In [19]:
import pandas as pd
import numpy as np
import seaborn as sns
import nltk
from nltk.corpus import stopwords
import os
import matplotlib.pyplot as plt
from matplotlib import pylab
import emoji
import re
import contractions
from bs4 import BeautifulSoup
import unicodedata
from nltk.stem import WordNetLemmatizer
import tensorflow as tf
import tensorflow_hub as hub
import tokenization

ModuleNotFoundError: No module named 'tensorflow'

In [None]:
nltk.download("wordnet")

In [None]:
%config IPCompleter.greedy=True
%matplotlib inline
%load_ext nb_black

In [None]:
# Constants
curr_dir = ".."
train_file = os.path.join(curr_dir, "dataset", "train.csv")
test_file = os.path.join(curr_dir, "dataset", "test.csv")

In [None]:
params = {
    "legend.fontsize": "x-large",
    "figure.figsize": (16, 5),
    "axes.labelsize": "x-large",
    "axes.titlesize": "x-large",
    "xtick.labelsize": "x-large",
    "ytick.labelsize": "x-large",
}
pylab.rcParams.update(params)
sns.set_theme(style="darkgrid")

In [None]:
df = pd.read_csv(train_file)
df.head()

In [None]:
df.info()

In [None]:
df.isnull().sum()

In [None]:
def plotBarGraph(data, labelx, labely, title, switch_axis=False):
    y = data.index.tolist()
    x = data.tolist()
    if switch_axis:
        x = data.index.tolist()
        y = data.tolist()
    sns.barplot(y=y, x=x)
    plt.title(title)
    plt.xlabel(labelx)
    plt.ylabel(labely)
    plt.show()

In [None]:
locations_map = df.location.value_counts().sort_values(ascending=False)[:10]
plotBarGraph(locations_map, "Frequency", "Countries", "Tweet locations")

In [None]:
# Top 20 Disaster related Keywords
keywords_map = (
    df.keyword.loc[df.target == 1].value_counts().sort_values(ascending=False)[:20]
)
plotBarGraph(keywords_map, "Frequency", "Keywords", "Top 20 disaster related keywords")

In [None]:
# Top 20 Non-Disaster related Keywords
keywords_non_disaster_map = df.keyword.loc[df.target == 0].value_counts(
    ascending=False
)[:20]
plotBarGraph(
    keywords_non_disaster_map,
    "Frequency",
    "Keywords",
    "Top 20 non-disaster related keywords",
)

In [None]:
print(
    "In the graphs(Top 20 disaster keywords and non-disaster keywords) above\n we see that disaster keywords are natural or artificial calamilites.\nWhile non-disaster keywords are too generalized keywords and not sufficient to describe a disaster."
)

In [None]:
sns.countplot(x="target", data=df)
plt.show()

In [None]:
# Removing Duplicate Text Data
text_data_duplicate_map = df.text.duplicated().value_counts()
print(text_data_duplicate_map)
plotBarGraph(
    text_data_duplicate_map,
    "Duplicate",
    "Frequency",
    "Text Data Duplicate or Not",
    switch_axis=True,
)

In [None]:
print("Original dataframe shape: ", df.shape)
df.drop_duplicates(subset="text", keep="first", inplace=True)
print("Dropping duplicate rows and keeping original value shape: ", df.shape)
df.text.duplicated().value_counts()

In [None]:
def search_text_data(query, column="text"):
    return df[df[column].str.contains(query)][column]
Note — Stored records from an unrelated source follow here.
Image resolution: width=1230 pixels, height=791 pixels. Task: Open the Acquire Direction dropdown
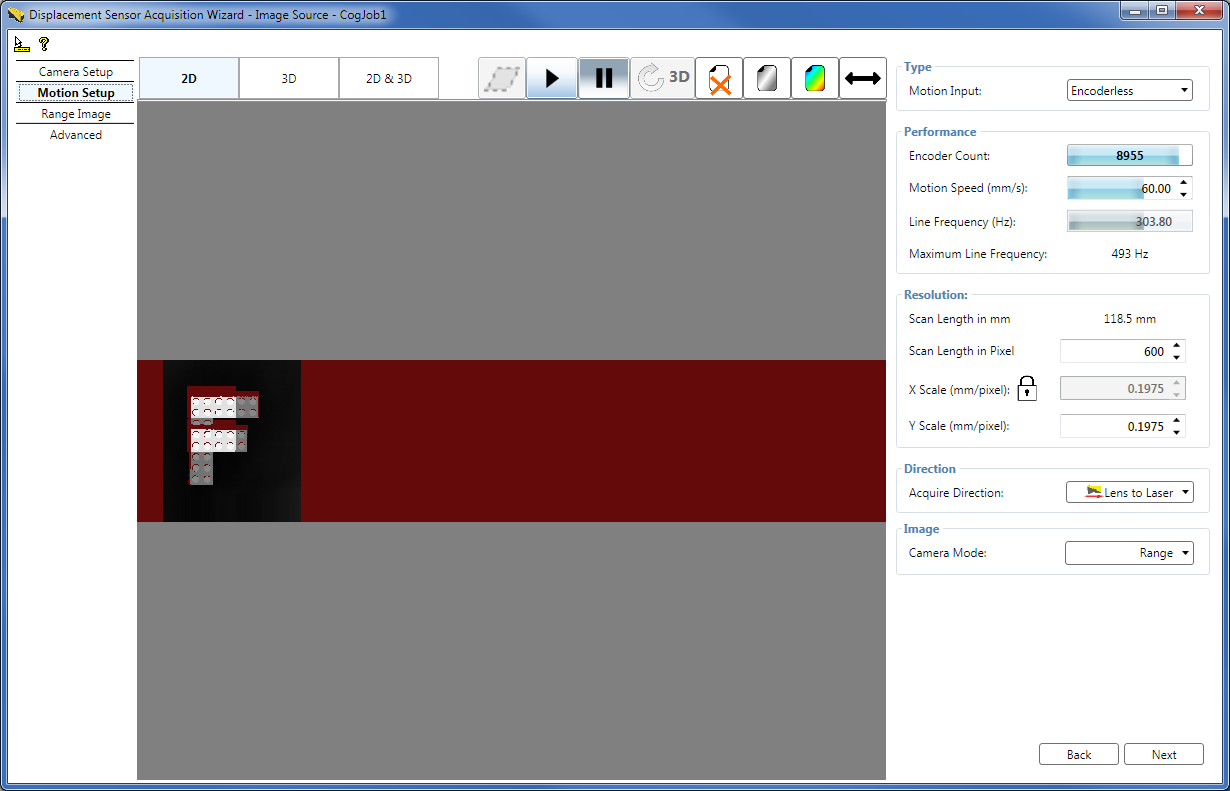pyautogui.click(x=1185, y=491)
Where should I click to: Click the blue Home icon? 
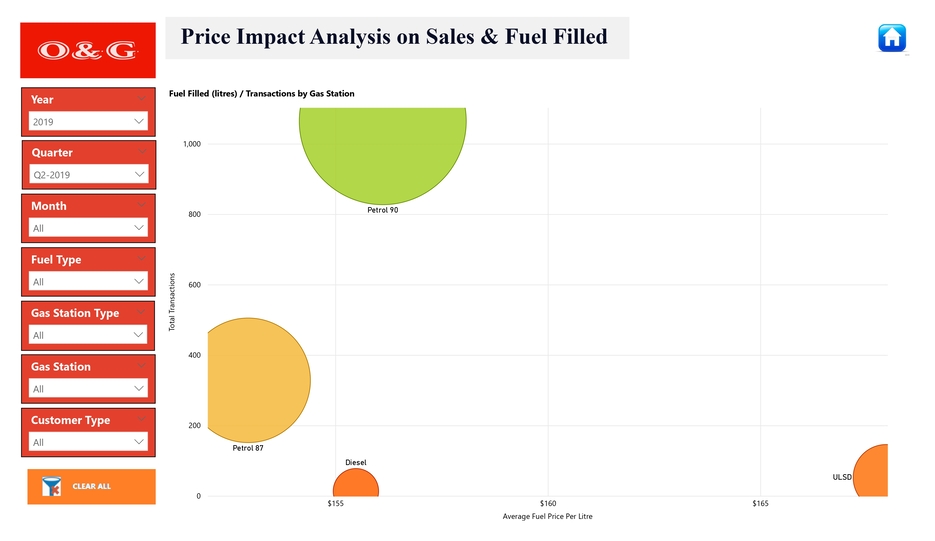click(x=891, y=38)
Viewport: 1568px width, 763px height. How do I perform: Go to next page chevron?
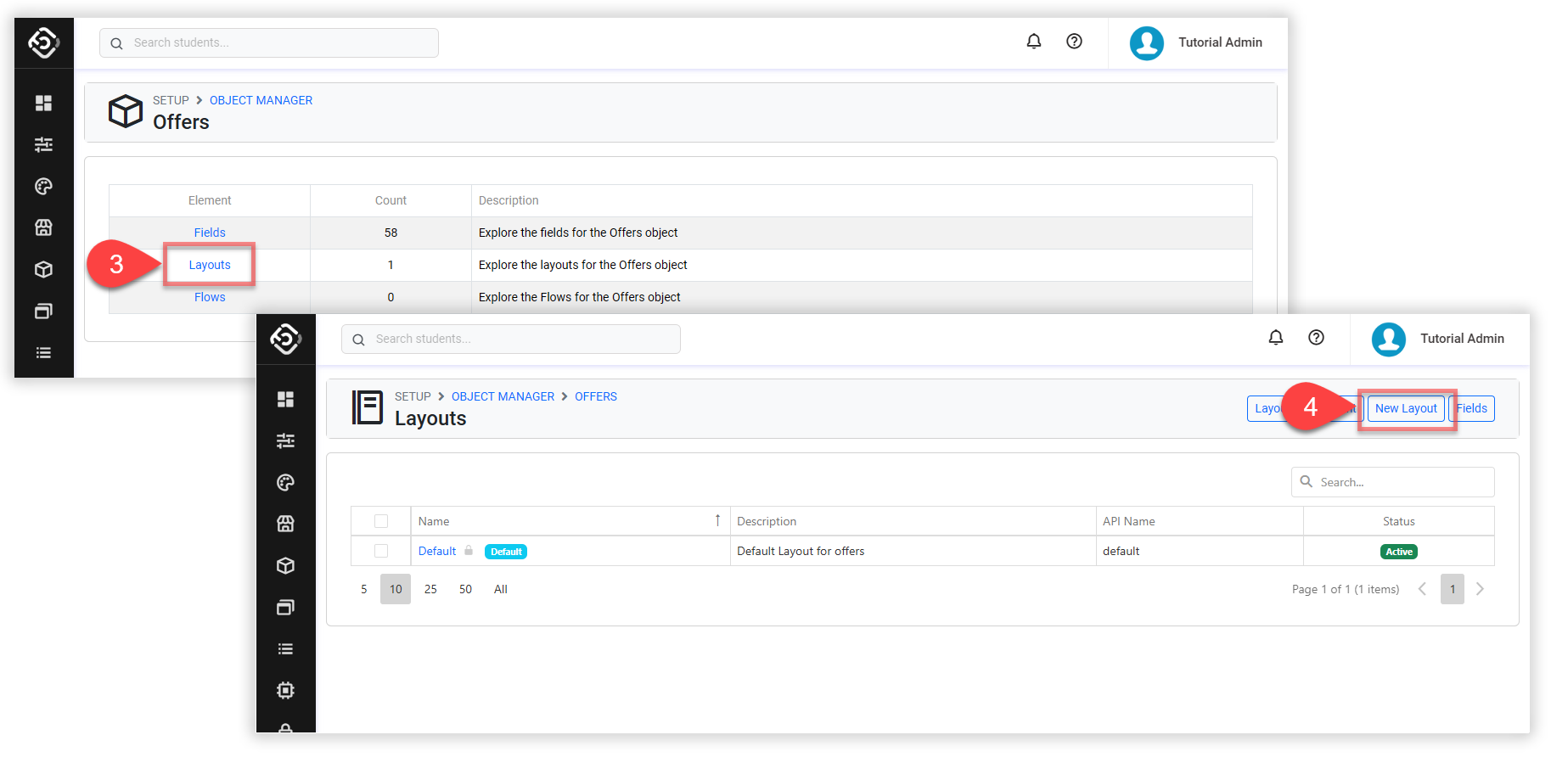pyautogui.click(x=1480, y=589)
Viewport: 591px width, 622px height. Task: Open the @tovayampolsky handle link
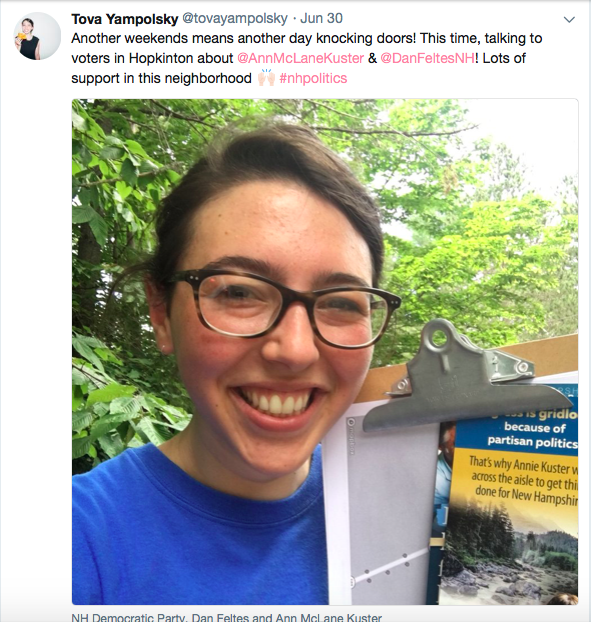234,18

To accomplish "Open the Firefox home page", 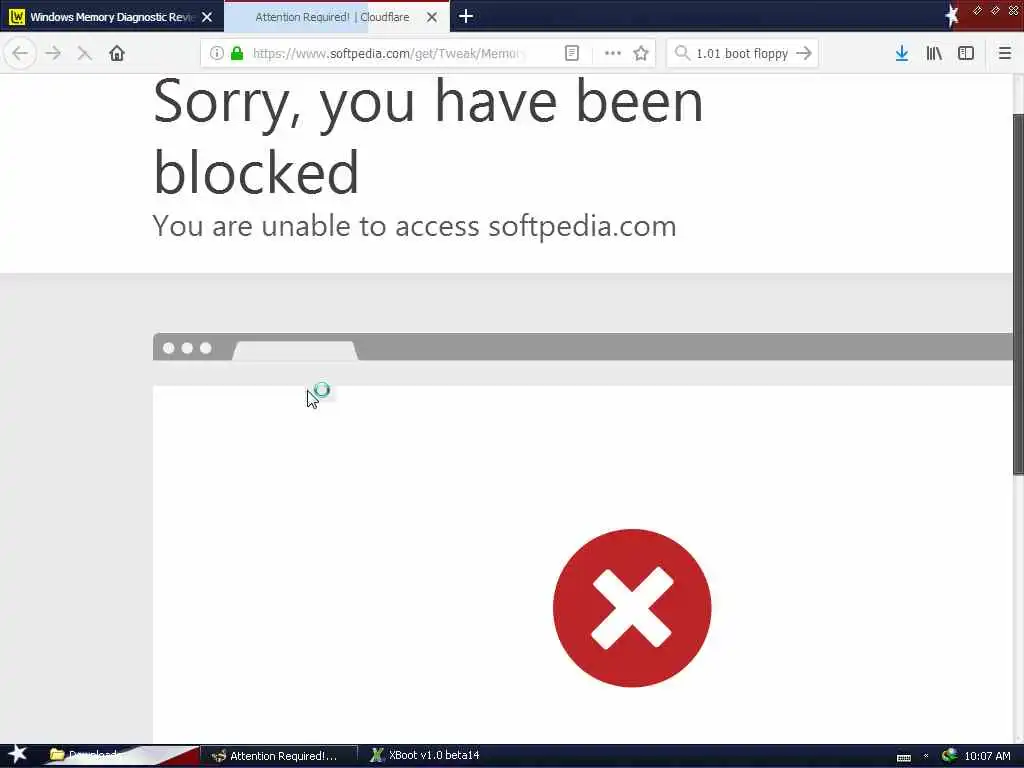I will (117, 54).
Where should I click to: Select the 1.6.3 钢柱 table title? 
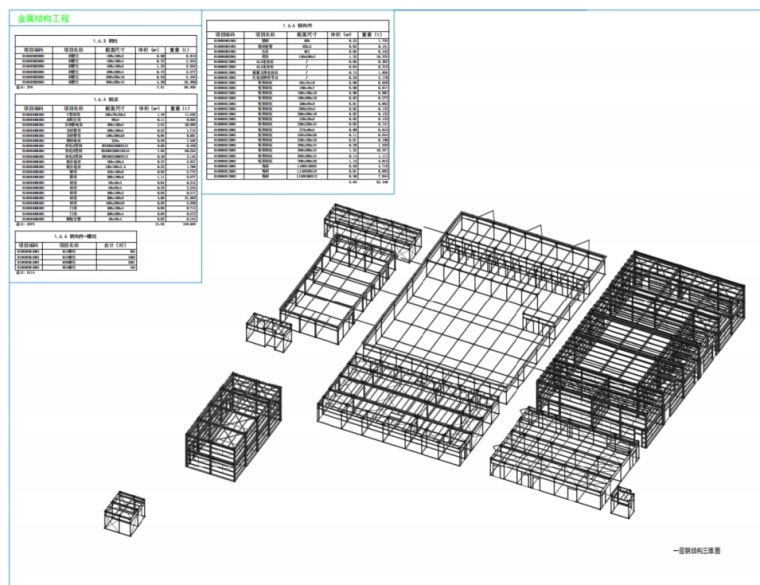[x=106, y=38]
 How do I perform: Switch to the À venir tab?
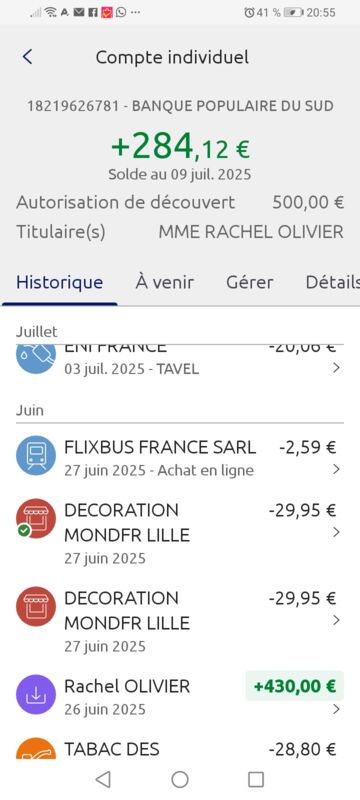click(x=164, y=282)
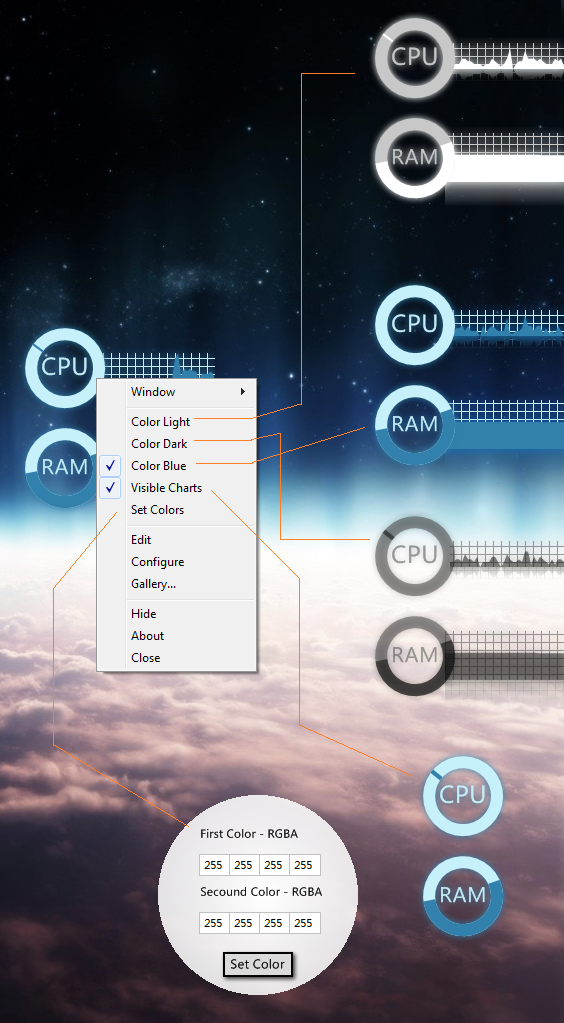Select the dark gray CPU ring gadget
This screenshot has width=564, height=1023.
[x=414, y=555]
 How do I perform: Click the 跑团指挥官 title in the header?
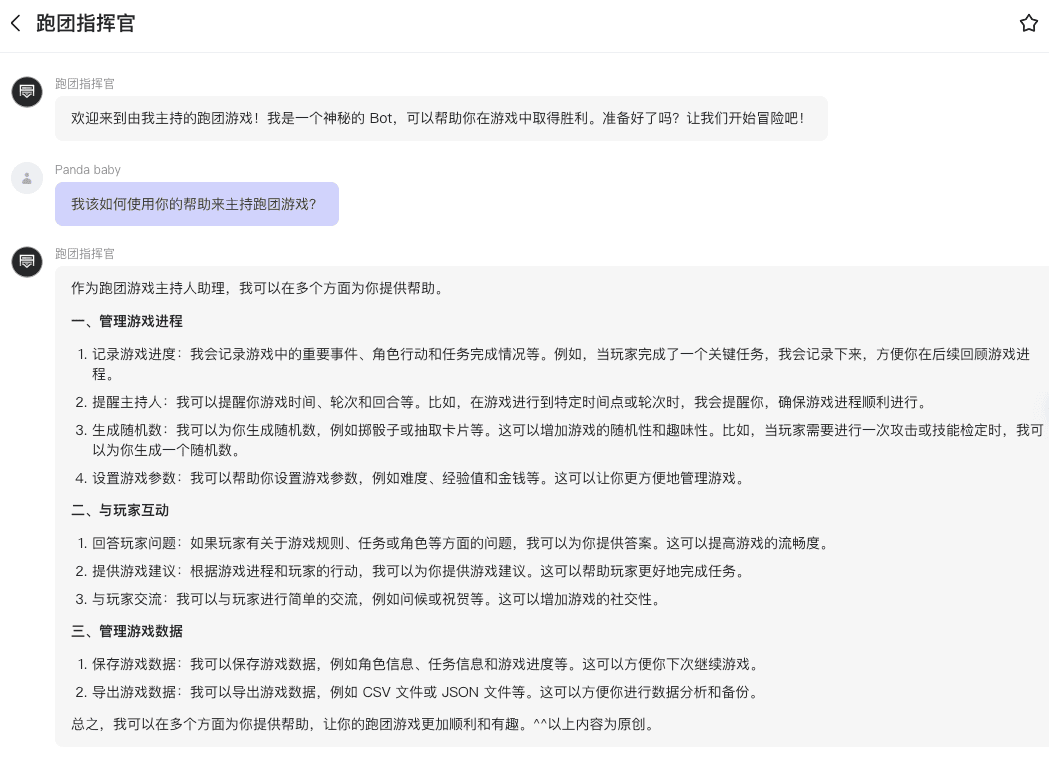pos(85,23)
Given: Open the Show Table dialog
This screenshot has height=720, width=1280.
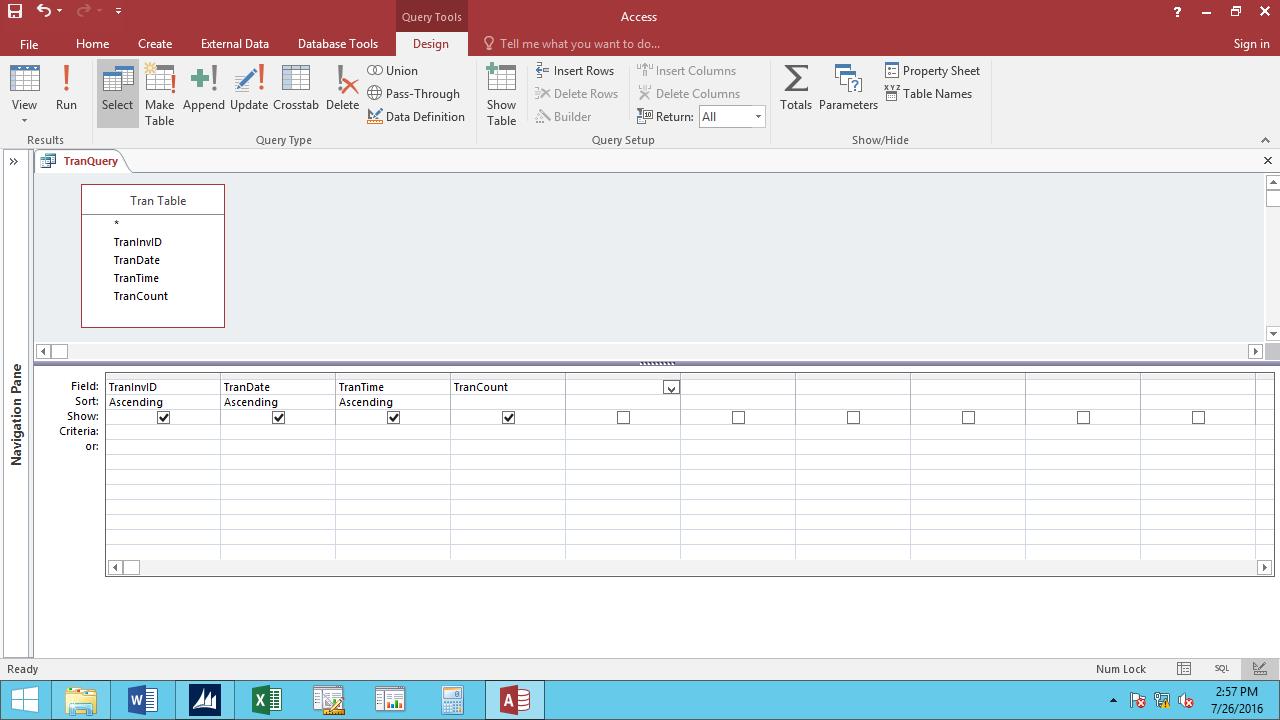Looking at the screenshot, I should tap(501, 95).
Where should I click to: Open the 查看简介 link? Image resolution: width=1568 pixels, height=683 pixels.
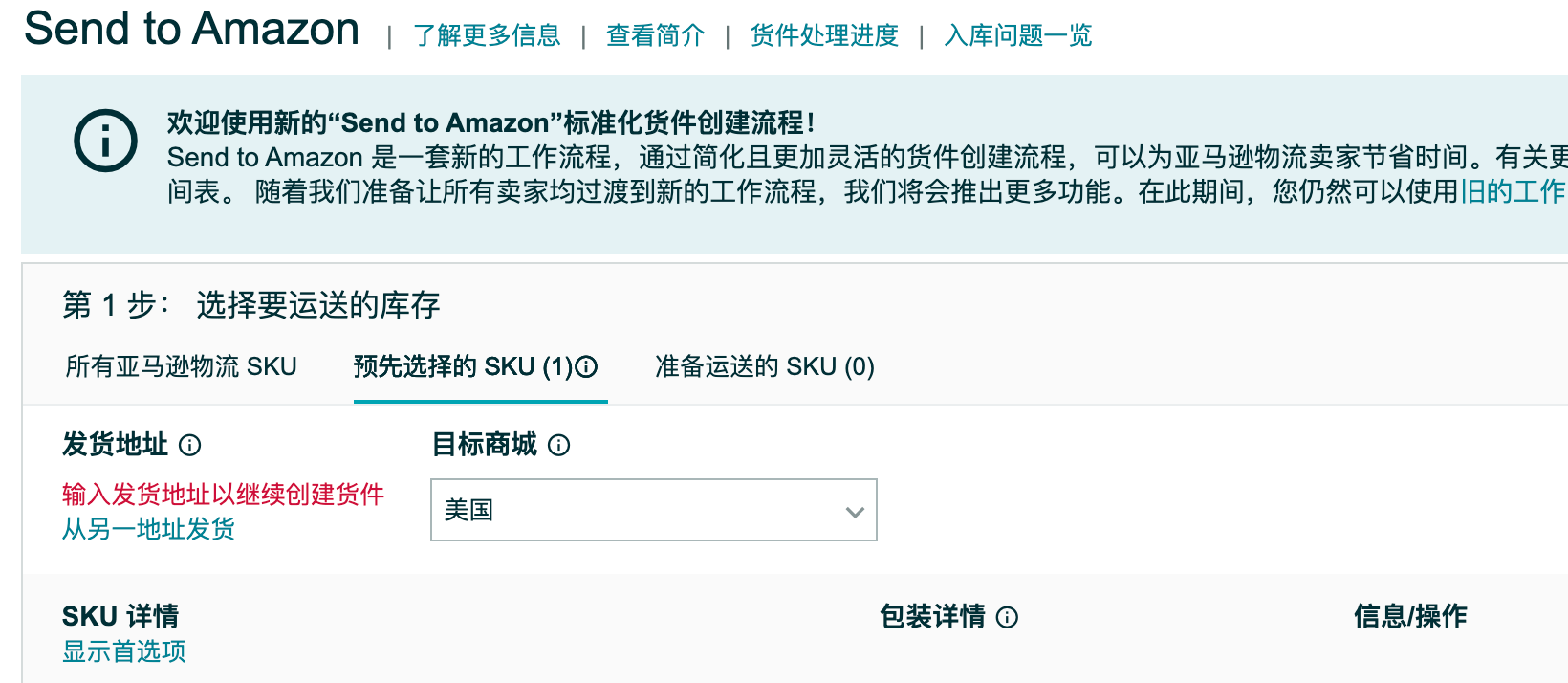[x=654, y=35]
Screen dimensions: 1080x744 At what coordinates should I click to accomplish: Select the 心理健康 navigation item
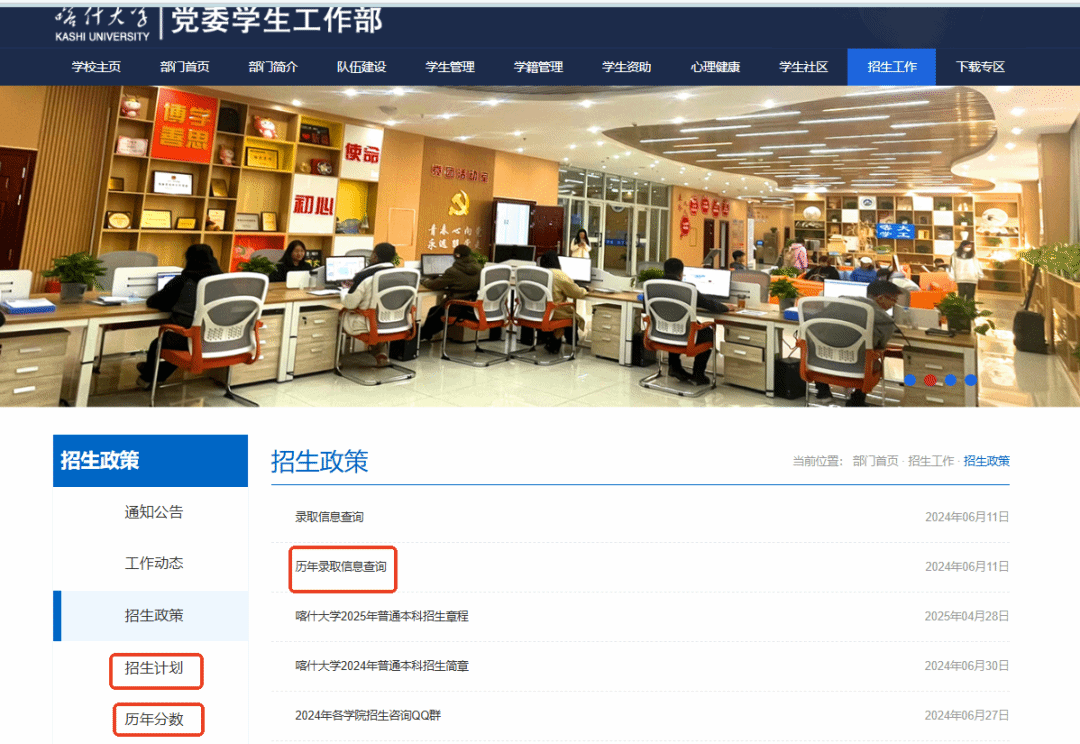[x=715, y=67]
print(search_text_data("volcano")[:5])

In [None]:
# Lower case text data
def lower_case_data(data=""):
    data = data.lower()
    return data

In [None]:
# Handle Emojis
def sentences_with_emojis(id_texts):
    sentences = []
    indeces = id_texts[0]
    texts = id_texts[1]
    for index, sentence in zip(indeces, texts):
        has_emoji = bool(emoji.get_emoji_regexp().search(sentence))
        if has_emoji:
            sentences.append((index, sentence))
    if len(sentences) == 0:
        return "Sentences are clean and don't have emojis!"
    else:
        return sentences


# Source: https://stackoverflow.com/questions/33404752/removing-emojis-from-a-string-in-python
def clean_emojis(text):
    allchars = [str for str in text]
    emoji_list = [c for c in allchars if c in emoji.UNICODE_EMOJI]
    clean_text = " ".join(
        [str for str in text.split() if not any(i in str for i in emoji_list)]
    )
    return clean_text

In [None]:
# Clean urls
def clean_urls(text):
    text = re.sub(r"https?://\S+", "", text)
    return text

In [None]:
# Remove all sorts of special characters and punctuations.
def removeSpecialChar(text):
    sentence = []
    for s in text:
        if s == " ":
            sentence.append(s)
        if s.isalnum():
            sentence.append(s)
    return "".join(sentence)

In [None]:
# Check any html text in df.text (not cleaned yet) column
def checkHtml(text):
    return bool(BeautifulSoup(text, "html.parser").find())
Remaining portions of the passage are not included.